Expression (13) allows one hard-to-measure activity to be calculated from another activity that is easily measured; ξ(t) is the corresponding correlation coefficient. In addition, we shall omit the averaging symbols that denote mean values.

When determining activity in an experiment, the accuracy of the formula is better the closer the experimentally determined activity is to the mean value.

In (13), we move from the time parameter to burnout according to (12), omitting the averaging symbols:

$$A(X,W) = \xi (W)A(Y,W).$$

((14))

Expression (14) shall underlie our calculations of hard-to-measure activities.

THEORETICAL CORRELATION RATIOS OF ACTIVITIES NECESSARY FOR THE ANALYSIS OF EXPERIMENTAL DATA

Let us find the correlation ratios depending on the burnout value for plutonium isotopes, and for the fission products that are most important from a practical viewpoint. The isotopes of plutonium are ²³⁹Pu, ²⁴⁰Pu, ²⁴¹Pu, and ²⁴²Pu; the fission products are ⁹⁰Sr, ⁹⁵Zr, ⁹⁵Nb, ¹⁰³Ru, ¹⁰⁶Ru, ¹³¹I, ¹³⁷Cs, ¹⁴⁰Ba, ¹⁴¹Ce, ¹⁴⁴Ce, and ¹⁴⁷Nd. As was shown in [5], the ratios of correlations between bound radionuclides have the form of combinations of linear functions and exponentials. We therefore choose functions of this type as approximants. When composing a set of correlation relationships, we strive to choose the pairs for which dependence ξ(W) has the simplest form.

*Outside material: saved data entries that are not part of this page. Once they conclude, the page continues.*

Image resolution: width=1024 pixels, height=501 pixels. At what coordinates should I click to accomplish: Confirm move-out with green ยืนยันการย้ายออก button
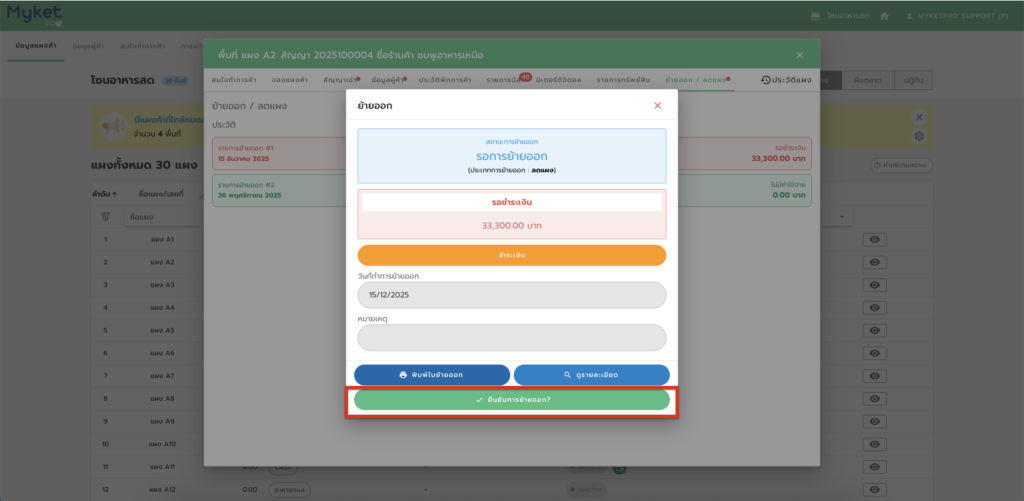point(511,400)
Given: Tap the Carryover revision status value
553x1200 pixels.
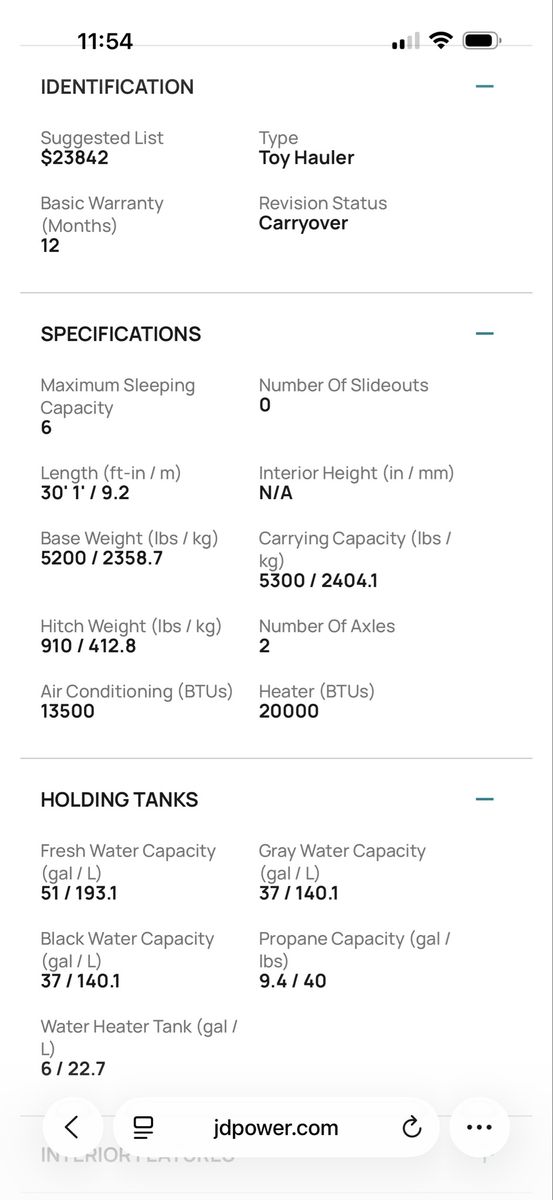Looking at the screenshot, I should click(303, 223).
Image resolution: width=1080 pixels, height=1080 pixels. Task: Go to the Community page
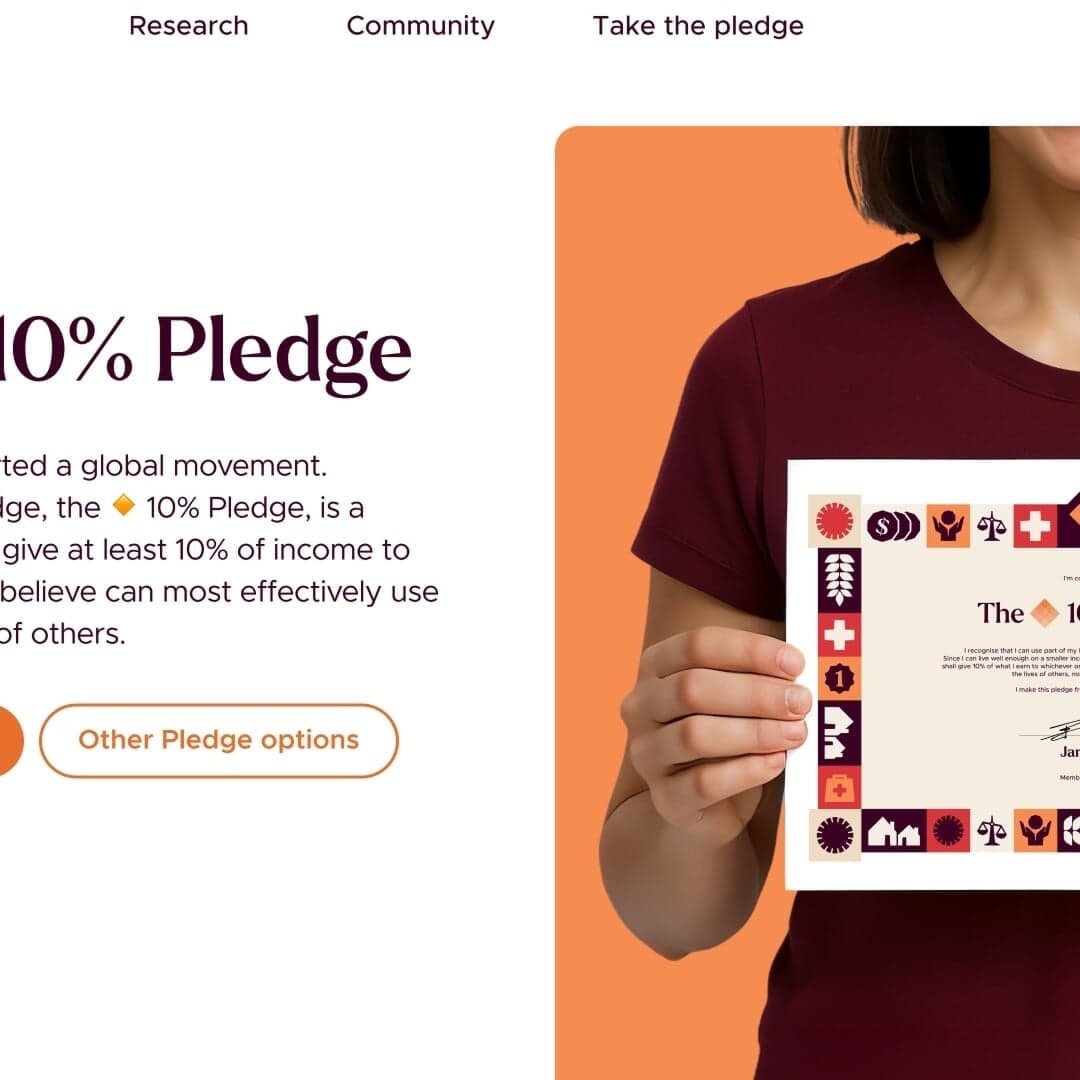point(420,25)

As a result, we succeeded in obtaining an approximation of the correlation ratios for most nuclide pairs using simple functions (linear functions and functions in the form a + be^–cW). These functions are presented in Table 2.

Table 2.   Approximation of correlation ratios by analytic functions

We separately present the approximations of the correlation ratios between the isotopes of plutonium ²³⁹Pu, ²⁴⁰Pu, ²⁴¹Pu, and ²⁴²Pu (Table 3). Examples of approximations for two pairs of nuclides A(¹⁰⁶Ru,W)/A(⁹⁵Zr,W) and A(²³⁹Pu,W)/A(⁹⁵Zr,W) are shown in Fig. 5.

Table 3.   Correlation ratios between plutonium isotopes

Fig. 5.

Approximation of correlation ratios for nuclide pairs: (a) A(¹⁰⁶Ru,W)/A(⁹⁵Zr,W); (b) A(²³⁹Pu,W)/A(⁹⁵Zr,W).

Nuclides ⁹⁵Zr, ¹⁴¹Ce, and ¹⁴⁴Ce are considered to be rigidly bound to the fuel matrix. The ratios between the average experimental activities A(⁹⁵Zr), A(¹⁴¹Ce), and A(¹⁴⁴Ce) must therefore be close to the theoretical one for reactor fuel. They can be used as a criterion for the reliability of experimental data.

CONCLUSIONS

Simple analytical functions that allow us to calculate the activity of VVER-1200 reactor fission products as a function of the length of a fuel campaign were obtained for the most practical of them. The corresponding technique was described. The specific activities of the main fission products in the burnup fuel of VVER-1200 and VVER-1000 reactors were compared.

A procedure for determining the hard-to-measure activity of fission products using ones that are easily determined was proposed on the basis of the correlation relations between the activities of fission products. Correlation ratios were obtained for most pairs of practically important fission products of a VVER-1200 reactor. The expressions had the form of linear functions and functions in the form a + be^–cW.